Lesser Praire-chicken used to live in a wide range across the southern plains of East New Mexico, North-west Texas, Oaklahoma, Kansas and Colorado. Due to development, its range has been significantly decreased and fragmented. The prairie-chicken does not migrate north-south in the traditional sense, but each group has a series of habitats that they travel to throughout the seasons that range over 20.000 acres.
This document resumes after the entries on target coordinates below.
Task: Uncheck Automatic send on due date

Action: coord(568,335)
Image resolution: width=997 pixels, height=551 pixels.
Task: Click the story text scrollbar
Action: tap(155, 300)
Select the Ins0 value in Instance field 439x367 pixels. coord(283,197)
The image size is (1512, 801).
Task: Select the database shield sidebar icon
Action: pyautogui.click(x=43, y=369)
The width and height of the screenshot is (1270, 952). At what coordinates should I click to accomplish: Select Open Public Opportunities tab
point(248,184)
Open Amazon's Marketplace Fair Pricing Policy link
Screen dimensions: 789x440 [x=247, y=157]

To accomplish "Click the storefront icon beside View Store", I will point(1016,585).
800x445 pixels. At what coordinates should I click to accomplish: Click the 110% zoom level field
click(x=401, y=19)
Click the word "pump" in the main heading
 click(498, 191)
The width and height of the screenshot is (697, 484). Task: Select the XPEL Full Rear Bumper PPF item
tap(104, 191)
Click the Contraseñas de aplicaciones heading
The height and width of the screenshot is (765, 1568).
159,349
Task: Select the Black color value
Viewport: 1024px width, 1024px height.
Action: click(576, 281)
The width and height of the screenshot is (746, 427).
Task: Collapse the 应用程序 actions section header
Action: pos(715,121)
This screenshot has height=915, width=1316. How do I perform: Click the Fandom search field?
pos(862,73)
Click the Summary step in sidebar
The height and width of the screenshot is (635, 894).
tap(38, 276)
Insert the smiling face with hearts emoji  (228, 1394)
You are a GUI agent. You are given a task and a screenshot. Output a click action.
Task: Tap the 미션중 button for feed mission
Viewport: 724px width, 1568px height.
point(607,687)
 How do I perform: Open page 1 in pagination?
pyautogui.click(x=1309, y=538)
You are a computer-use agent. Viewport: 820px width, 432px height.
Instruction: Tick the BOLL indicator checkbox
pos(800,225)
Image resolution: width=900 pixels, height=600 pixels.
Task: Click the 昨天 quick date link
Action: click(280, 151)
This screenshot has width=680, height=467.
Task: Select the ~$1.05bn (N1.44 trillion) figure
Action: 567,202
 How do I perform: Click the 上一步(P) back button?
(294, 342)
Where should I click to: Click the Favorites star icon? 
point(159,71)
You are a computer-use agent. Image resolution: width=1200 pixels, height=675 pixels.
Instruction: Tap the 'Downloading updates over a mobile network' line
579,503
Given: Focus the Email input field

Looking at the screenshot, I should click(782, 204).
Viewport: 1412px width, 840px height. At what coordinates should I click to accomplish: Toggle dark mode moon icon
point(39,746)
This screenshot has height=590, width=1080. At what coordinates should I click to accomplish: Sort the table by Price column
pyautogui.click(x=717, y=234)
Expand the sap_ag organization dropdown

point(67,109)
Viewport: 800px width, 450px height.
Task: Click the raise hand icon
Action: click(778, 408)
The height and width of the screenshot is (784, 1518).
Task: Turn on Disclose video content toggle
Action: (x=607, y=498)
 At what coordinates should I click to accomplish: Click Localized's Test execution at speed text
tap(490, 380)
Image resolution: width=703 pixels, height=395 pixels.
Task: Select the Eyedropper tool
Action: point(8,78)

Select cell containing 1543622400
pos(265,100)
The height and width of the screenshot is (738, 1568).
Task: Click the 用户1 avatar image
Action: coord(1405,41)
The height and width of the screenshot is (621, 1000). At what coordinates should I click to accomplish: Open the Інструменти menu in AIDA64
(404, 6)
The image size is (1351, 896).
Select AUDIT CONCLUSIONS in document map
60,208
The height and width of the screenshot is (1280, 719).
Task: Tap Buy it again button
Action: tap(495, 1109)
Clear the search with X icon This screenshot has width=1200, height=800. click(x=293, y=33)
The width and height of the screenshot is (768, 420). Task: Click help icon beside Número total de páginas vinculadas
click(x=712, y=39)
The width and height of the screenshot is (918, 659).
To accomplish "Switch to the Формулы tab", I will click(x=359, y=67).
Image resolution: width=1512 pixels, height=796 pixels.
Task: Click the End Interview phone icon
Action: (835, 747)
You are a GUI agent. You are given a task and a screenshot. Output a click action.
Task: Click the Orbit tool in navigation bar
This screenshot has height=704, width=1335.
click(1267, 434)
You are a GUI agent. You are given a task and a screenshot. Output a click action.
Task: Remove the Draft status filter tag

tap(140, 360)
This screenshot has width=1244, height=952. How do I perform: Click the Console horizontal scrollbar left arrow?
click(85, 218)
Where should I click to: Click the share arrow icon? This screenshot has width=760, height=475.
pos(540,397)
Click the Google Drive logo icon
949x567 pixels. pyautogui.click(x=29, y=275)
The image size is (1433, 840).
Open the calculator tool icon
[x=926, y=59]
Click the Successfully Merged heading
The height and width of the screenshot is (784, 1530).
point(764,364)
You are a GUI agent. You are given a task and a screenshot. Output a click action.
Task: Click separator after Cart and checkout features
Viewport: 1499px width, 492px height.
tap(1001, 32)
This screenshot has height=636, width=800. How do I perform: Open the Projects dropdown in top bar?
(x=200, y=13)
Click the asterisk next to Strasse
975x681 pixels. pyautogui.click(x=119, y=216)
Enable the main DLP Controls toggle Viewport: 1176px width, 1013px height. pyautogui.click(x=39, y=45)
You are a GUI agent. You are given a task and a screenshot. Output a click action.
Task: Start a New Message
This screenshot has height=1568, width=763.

Male prairie chickens, like many grouse, perform amazing displays to vie for the attention of potential mates. This occurs between March and May.

Migration Facts

Just a few of the amazing reasons I am enthralled by migration (from "Secrets of Animal Navigation" by Michael E. Long, National Geographic June 1991): Recent researchers, using techniques of the neurosciences, microbiology, and bioacoustics and such fundamentals of physics as electricity and magnetism, are demonstrating that the senses of the creatures of land, sea, and air are incredibly acute. Imagine: • A homing pigeon senses changes in altitude as minute as four millimeters. Pigeons also see ultraviolet light and hear extremely low-frequency sound that emanates from wind coursing over ocean surf and mountain ranges thousands of miles distant. • A honeybee detects infinitesimal fluctuations of the earth’s magnetic field that only the most sensitive magnetometers can measure. • A shark recognizes an electric field on the order of five-billionths of a volt per centimeter. • Some animals may be able to “see” the earth’s magnetic field, a proposition about as staggering as “seeing” the force of gravity. In 1975 Richard Blakemore discovered "north-seeking bacteria" that responded to a battery of magnetic tests - even dead bacteria aligned themselves appropriately! On vacation in Utah, scientist Arthur Hasler led his family to a favorite waterfall of his boyhood. “As we approached, the waterfall was hidden by a cliff,” he recalls. “Suddenly I experienced the wonderful fragrance of mosses and columbines growing near it that I had not smelled since I was a boy. The names of my school chums whom I had not seen for 20 years flashed back. And then it occurred to me: Maybe a salmon does this!” In fact, salmon remember the smell of the rivers they traveled down, their home stream, and the genetic pheromones of their kin. But the sensory detection that scientists have discovered still don't explain how animals navigate longitudinally - which means, possibly, there is a type of sensory input that animals have that scientists have yet to imagine!

Migration's "larger purpose" draws admiration from humans

Animal Migrations article by David Quammen, photographs Joel Sartore, citing research by Dr. Hugh Dingle.
Pronghorn funnel through a 150-ft space between a new housing development and a steel knoll on their way between winter grounds in Green River Basin, WY and summer grounds in Grand Teton NP. Rattlesnakes dodge farm and road vehicles migrating between high winter dens and low prey-filled plains of Alberta. Sandhill cranes miraculously travel from winter grounds in West Texas, around the east and northern sides of the Rockies, through Alaska, over the Bering Strait, into their summer grounds in East Russia!

Direct communication

I just found this amazing project by the Center for Biological Diversity, an organization that sheds light on conservation issues: Endangered Species Condoms.
With beautiful illustrations by artist Roger Peet, the condom packages encourage people to think about human overpopulation and its effect on the global environment, with information about the depicted species included. Genius!